Released: 4/14/2020 1:31:23 PM
Buffalo Business First
Fear of coronavirus is leading to new innovations in telehealth at Western New York hospitals.
Though people might be beginning to feel more and more like prisoners in their own homes during the coronavirus quarantine, they still might be leery of a best practice gleaned from the prison system.
Still, health-care leaders have quickly realized that the coronavirus mantra to just stay home could have a negative impact if people are too afraid to seek care when they really need it.
That’s led to a significant increase in telehealth capability in recent weeks, with a slew of new capabilities for everything from mental health services to primary care and even emergency services.
Kaleida Health this weekend launched a telehealth platform that provides remote video emergency room visits and consultations for COVID-19 and non-COVID-19 patients across Western New York. The visit starts online, where patients register by answering a few questions, after which they’ll receive an appointment time via email or text with a link to a secure video conference call.
“For employees or the public in general, it may not be super easy to see someone right now,” said Dr. Joshua Lynch, Kaleida’s director of emergency medicine. “The last thing we want is someone staying at home scared to call the hospital."
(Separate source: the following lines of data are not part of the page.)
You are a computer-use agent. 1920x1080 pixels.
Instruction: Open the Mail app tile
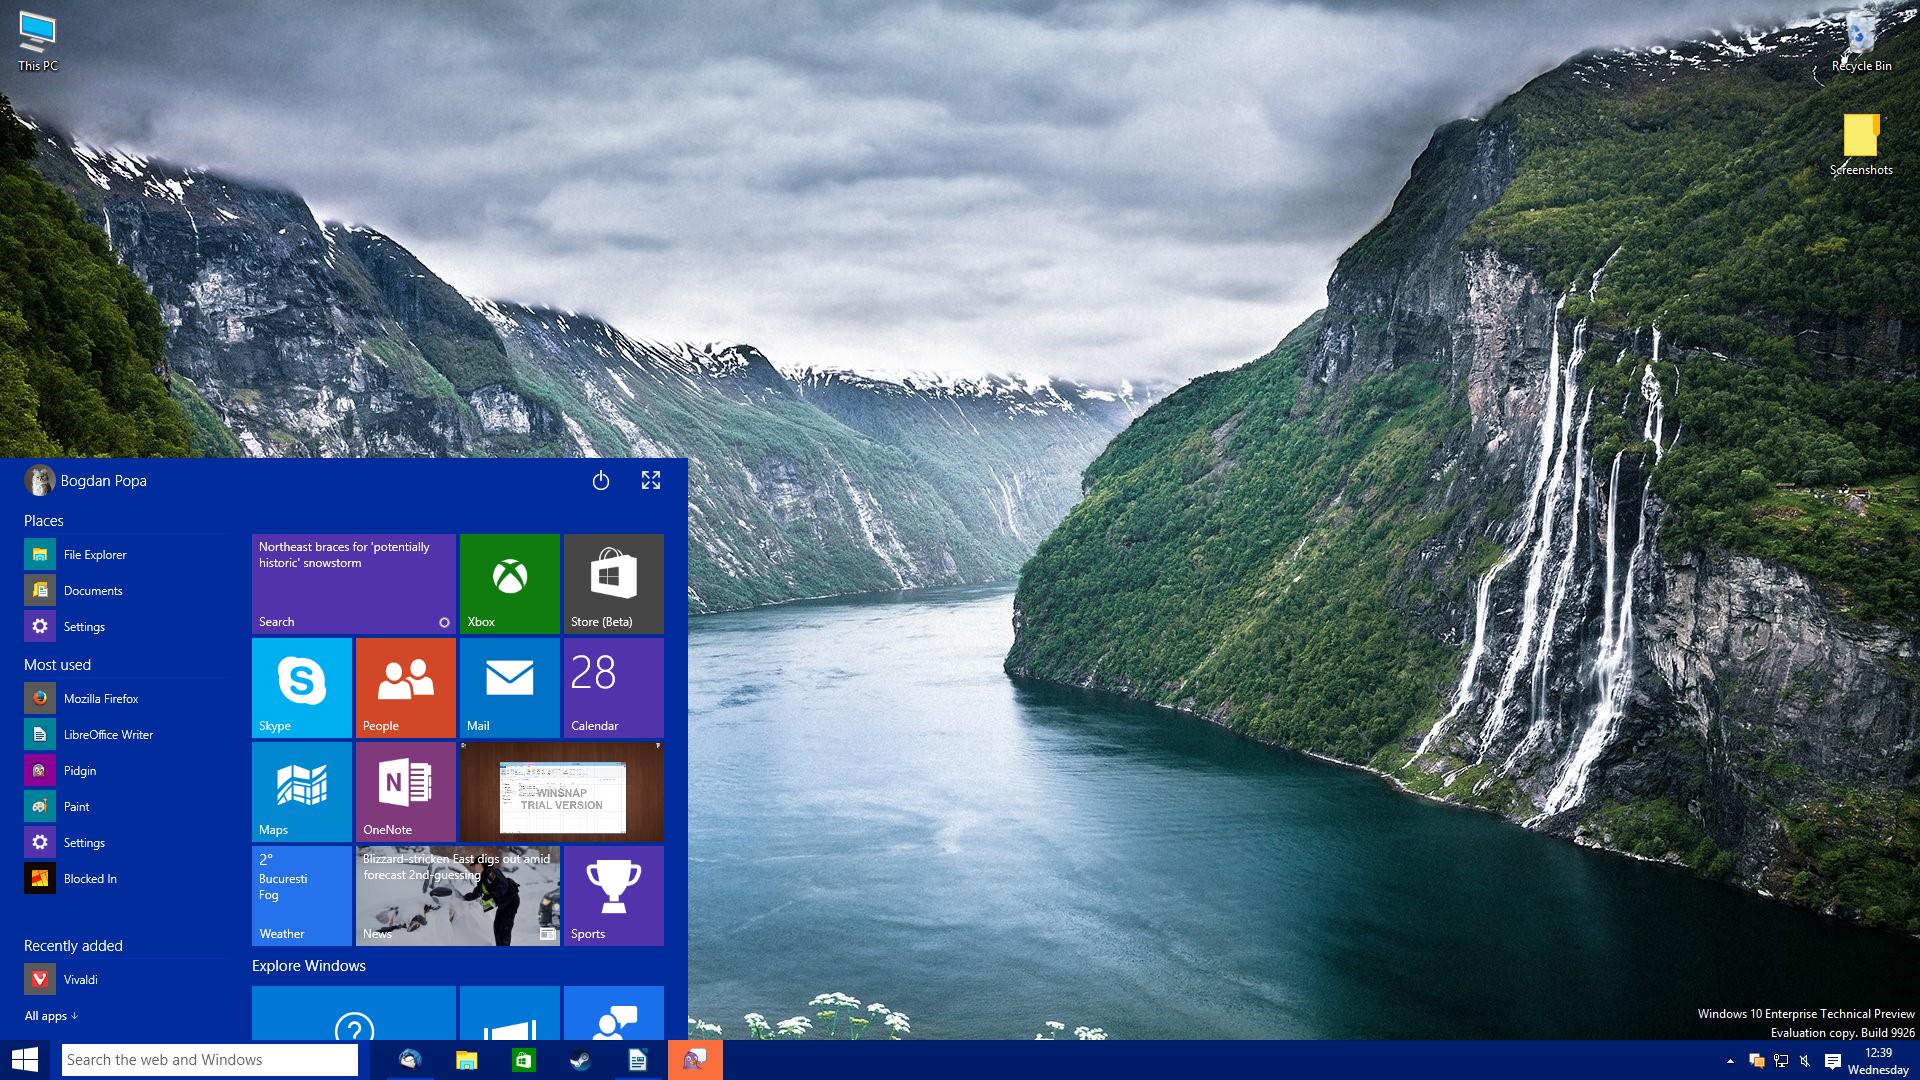(x=508, y=686)
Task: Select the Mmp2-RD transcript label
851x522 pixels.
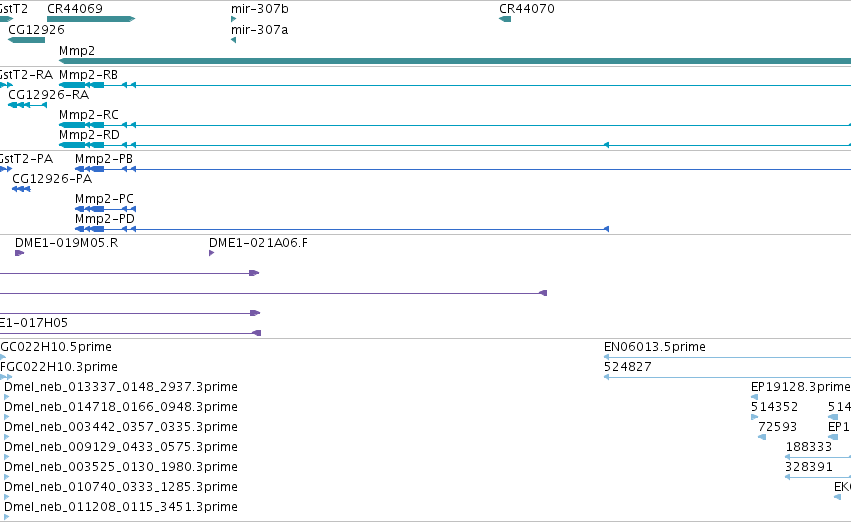Action: click(89, 135)
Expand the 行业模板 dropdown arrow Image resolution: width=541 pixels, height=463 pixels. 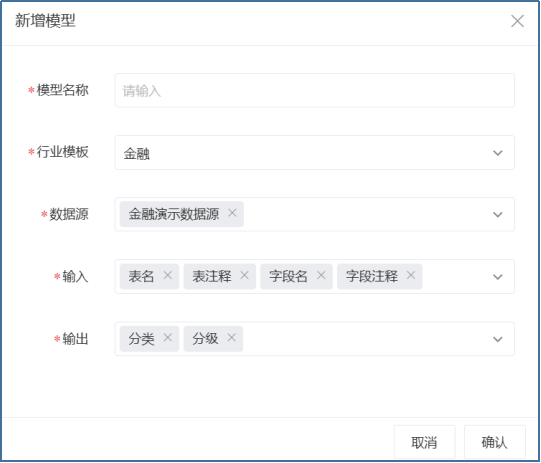coord(498,152)
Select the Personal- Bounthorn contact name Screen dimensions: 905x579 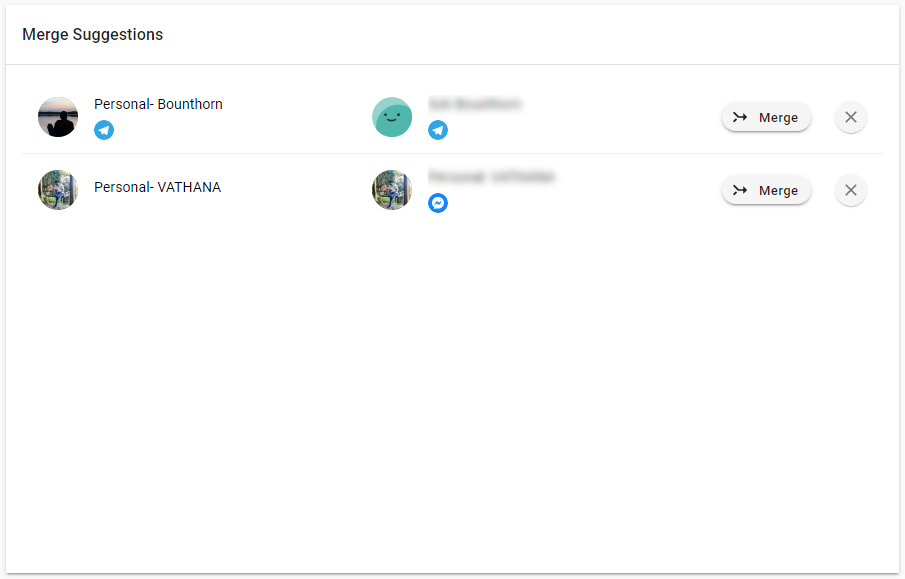coord(158,104)
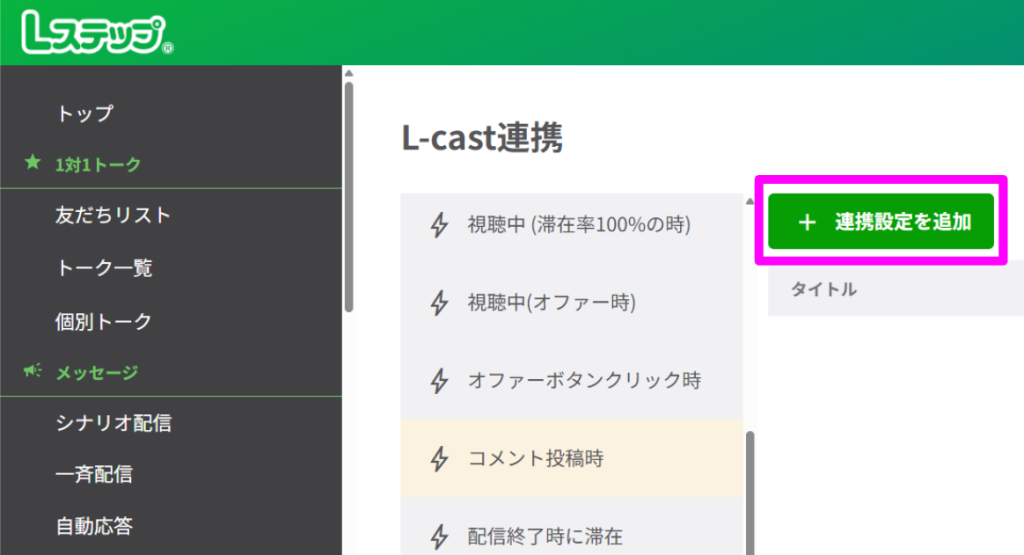The width and height of the screenshot is (1024, 555).
Task: Click the scroll up arrow of trigger list
Action: (x=750, y=201)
"This is a way to see the same pool of emergency providers as if you came to the ED,” he said.
UBMD Emergency Medicine, which staffs Kaleida’s hospital emergency departments, have been using a similar system for more than a year for the state Department of Corrections, with providers consulting with patients to assess symptoms, provide recommendations and prescribe medications.
"We're trained to pick up on visual cues, so we really can do a fairly good physical exam without being in the same room as someone," he said.
Lynch stressed the service is not a replacement for someone having a stroke or a life-threatening condition.
“If you’re thinking of calling 911, you should not be getting on the video call. It’s not a substitute for calling an ambulance,” he said. “The ideal person is someone who says, ‘I’m not sure if I want to go to the hospital’.”
This week also saw Catholic Health begin piloting a new virtual health platform for its 10,000 full- and part-time workers, available with zero copays. Plans call for expanding the program to the broader community likely later this year.
The CH Care OnDemand virtual telehealth platform connects patients to a caregiver from Catholic Health, Catholic Medical Partners or another community caregiver in the First Choice network, its self-insured program through Independent Health.
If a provider does not answer within eight minutes, the call will be re-routed to a national provider from TeleDoc.
“It’s a free, virtual platform for all associates, where they can go on an app and in 7 minutes will have a physician or a mid level walk them through any care needs they have,” said Mark Sullivan, CEO.
The system connects associates via mobile devices, video or phone with a provider who can respond to health-care concerns and diagnose and prescribe medications for non-emergency conditions, such as a cold, sore throat, ear infection, bronchitis, pink-eye or heartburn.